Помню, правильный ответ удивил многих: «В 1855 году. Высадившимися англичанами. От Балаклавы (их порт снабжения) до Севастополя». В итоге линия снабжения Англия–Севастополь оказалась быстрее и мощнее нашей, в 20 раз более короткой, но на волах по раскисавшим дорогам… и комбат граф Толстой вместе с соратниками был просто сметен тупым, но подавляющим превосходством тоннажа суммарного залпа.
Кстати, другой граф Толстой русской литературы, Алексей Константинович (да-альний родственник), сформировав полк стрелков, пошел в Крым добровольцем, но в том бездорожье, бездарщине не дополз, свалился с тифом на год, потеряв почти весь полк и изумлявшее всех здоровье (гнул подковы и т.д.)…

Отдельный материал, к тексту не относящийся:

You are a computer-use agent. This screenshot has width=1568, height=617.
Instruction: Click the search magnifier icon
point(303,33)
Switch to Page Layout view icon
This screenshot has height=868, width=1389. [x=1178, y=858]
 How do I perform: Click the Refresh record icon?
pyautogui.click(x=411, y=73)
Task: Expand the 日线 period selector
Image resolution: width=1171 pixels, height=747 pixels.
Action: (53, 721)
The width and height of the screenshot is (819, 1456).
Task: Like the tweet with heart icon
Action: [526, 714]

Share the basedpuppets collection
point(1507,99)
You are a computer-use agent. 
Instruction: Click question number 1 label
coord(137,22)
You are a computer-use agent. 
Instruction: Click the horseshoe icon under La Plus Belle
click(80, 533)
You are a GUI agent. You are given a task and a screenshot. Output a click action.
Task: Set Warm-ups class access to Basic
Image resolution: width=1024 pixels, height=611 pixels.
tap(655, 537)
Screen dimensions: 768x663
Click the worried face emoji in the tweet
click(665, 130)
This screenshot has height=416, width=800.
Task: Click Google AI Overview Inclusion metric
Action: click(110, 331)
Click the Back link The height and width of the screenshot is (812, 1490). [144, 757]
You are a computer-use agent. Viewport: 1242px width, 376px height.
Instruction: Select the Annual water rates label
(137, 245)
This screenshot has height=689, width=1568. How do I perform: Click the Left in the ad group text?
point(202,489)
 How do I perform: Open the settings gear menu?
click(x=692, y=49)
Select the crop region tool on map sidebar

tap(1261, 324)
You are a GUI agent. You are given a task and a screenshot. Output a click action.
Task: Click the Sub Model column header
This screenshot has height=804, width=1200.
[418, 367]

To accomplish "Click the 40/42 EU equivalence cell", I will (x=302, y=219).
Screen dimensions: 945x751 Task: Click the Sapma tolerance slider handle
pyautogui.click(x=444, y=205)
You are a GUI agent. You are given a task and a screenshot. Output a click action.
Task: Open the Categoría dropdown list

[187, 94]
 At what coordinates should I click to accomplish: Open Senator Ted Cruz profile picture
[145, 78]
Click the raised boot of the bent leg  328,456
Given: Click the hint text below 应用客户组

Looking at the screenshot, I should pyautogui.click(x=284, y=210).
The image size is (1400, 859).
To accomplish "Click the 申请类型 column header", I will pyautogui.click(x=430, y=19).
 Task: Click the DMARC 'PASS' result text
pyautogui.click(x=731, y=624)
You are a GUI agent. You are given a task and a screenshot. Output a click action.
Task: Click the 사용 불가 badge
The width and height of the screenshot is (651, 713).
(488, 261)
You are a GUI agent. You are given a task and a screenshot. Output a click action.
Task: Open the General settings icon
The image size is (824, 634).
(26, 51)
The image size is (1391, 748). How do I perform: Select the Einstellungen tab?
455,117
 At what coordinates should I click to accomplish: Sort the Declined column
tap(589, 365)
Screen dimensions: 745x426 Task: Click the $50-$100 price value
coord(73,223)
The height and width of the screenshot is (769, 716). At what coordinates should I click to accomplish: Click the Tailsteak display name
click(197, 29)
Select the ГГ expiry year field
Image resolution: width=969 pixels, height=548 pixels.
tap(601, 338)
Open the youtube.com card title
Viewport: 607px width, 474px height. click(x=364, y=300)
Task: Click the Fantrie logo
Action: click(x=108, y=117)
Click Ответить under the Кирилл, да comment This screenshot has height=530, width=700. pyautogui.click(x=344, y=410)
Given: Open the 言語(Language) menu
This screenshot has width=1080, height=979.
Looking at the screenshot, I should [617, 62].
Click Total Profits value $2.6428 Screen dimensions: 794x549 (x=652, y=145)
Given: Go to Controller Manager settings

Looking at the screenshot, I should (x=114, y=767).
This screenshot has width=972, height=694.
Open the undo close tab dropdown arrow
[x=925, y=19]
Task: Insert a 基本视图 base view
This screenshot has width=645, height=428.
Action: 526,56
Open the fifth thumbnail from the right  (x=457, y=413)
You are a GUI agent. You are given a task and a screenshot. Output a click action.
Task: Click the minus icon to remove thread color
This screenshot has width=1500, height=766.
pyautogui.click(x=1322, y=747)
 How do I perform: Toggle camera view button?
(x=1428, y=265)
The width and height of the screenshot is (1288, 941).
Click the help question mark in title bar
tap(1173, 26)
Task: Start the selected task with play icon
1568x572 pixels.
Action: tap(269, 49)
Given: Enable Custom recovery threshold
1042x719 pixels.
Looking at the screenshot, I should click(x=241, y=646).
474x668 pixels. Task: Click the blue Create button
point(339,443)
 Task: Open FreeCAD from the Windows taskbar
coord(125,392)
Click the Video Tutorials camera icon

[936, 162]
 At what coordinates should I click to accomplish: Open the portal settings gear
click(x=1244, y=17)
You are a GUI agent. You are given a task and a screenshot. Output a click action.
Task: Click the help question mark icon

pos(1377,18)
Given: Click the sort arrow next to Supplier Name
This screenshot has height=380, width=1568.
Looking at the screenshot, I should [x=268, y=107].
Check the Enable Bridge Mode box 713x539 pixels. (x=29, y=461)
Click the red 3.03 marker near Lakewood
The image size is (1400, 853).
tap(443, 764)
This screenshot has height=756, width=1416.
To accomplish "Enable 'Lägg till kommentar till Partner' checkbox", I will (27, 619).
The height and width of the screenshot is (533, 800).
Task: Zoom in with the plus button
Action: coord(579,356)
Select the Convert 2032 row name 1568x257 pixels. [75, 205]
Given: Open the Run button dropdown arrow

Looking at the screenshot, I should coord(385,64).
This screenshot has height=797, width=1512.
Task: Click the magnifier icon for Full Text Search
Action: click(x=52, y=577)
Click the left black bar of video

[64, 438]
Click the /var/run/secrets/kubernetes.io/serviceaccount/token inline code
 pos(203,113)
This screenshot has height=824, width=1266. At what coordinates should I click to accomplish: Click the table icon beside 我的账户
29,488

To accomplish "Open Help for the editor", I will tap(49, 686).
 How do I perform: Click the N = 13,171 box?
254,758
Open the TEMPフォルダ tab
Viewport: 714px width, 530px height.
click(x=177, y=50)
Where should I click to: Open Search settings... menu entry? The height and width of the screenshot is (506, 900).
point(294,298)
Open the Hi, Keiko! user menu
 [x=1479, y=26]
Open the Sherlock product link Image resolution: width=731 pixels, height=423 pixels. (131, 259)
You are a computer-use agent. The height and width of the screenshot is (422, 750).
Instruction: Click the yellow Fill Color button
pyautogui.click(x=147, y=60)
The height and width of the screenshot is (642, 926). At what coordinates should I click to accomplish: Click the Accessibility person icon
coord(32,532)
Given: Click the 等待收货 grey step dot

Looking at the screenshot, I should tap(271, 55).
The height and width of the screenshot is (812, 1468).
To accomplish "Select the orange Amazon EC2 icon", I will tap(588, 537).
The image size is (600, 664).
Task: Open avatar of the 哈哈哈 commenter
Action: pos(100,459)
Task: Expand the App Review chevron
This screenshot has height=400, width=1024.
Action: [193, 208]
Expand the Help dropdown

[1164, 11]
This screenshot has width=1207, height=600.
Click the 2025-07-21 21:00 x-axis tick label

Сухая справка: «24 августа 6-я усиленная бомбардировка заставила умолкнуть артиллерию Малахова кургана и 2-го бастиона...» Расшифруем ставший ненавистным Толстому военный сленг: «заставила умолкнуть» – это не команда «молчать», не палец к губам, это налаженный поток английских снарядов смел, уничтожил нашу артиллерию. И была предъявлена уже бесконтактная (с одной стороны) война: бомбардировка вырывает из наших рядов уже 2–3 тысячи в день при невозможности нанесения ответных потерь, как у каких-нибудь аборигенов, стоящих с палками под пулеметным огнем.
Фатальные ошибки Николая Первого объясняют: он был, типа, последний рыцарь Европы, слишком честен, прямолинеен. Другой известный образ той войны: «Синопская победа – лебединая песнь парусного флота». Да, линия кораблей, белые паруса… завораживает, действительно похоже на лебедей, добавим безмоторную тишину, плеск волн… Красивая победа. Однако единственный, коптящий небо турецкий пароход прорвался и ушел.
То есть не Лев Толстой удалил рыцарство и романтику из войны. Хотя и размазал «жирного Наполеона с дрожавшей левой ляжкой», кретинов аустерлицкого военного совета, Пфуля, Клаузевица (знаменитый теоретик «Война есть продолжение политики…» – тоже герой «Войны и мира», именно его обдает особым презрением Андрей Болконский накануне Бородина)…
«Сорвав все и всяческие маски» (цитата опять из «подЗеркальной» статьи), Лев Толстой оставил единственным законным оружием лишь памятную «дубину народной войны». Его движение «в народ», прочь от государства началось именно с разочарования в армии, с той песни «Как четвертого числа нас нелегкая несла».